Needed from the entries below: every line that holds the word "icon".

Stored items
□ □ □ □

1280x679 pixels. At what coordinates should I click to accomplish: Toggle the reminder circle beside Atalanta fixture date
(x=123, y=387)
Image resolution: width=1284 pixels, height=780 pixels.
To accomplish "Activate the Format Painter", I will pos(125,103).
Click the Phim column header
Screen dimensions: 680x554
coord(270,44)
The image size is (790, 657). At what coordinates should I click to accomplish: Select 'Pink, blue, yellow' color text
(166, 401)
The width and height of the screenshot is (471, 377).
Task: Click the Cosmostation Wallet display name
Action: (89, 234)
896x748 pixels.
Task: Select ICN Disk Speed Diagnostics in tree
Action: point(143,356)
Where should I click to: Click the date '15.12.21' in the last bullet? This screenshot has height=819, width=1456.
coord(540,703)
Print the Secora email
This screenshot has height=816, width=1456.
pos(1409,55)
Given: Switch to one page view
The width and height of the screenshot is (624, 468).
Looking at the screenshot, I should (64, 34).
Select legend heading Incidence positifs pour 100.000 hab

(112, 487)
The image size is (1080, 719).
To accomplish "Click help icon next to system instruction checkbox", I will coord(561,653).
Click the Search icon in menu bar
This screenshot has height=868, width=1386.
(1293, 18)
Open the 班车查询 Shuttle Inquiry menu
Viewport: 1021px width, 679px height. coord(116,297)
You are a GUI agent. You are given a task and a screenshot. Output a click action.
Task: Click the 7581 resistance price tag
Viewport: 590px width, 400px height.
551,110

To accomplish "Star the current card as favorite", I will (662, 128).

□ □ □ □

ANSWER TO THE EXERCISE
To accomplish "Click help icon next to system instruction checkbox", I will coord(561,653).
Click the Search icon in menu bar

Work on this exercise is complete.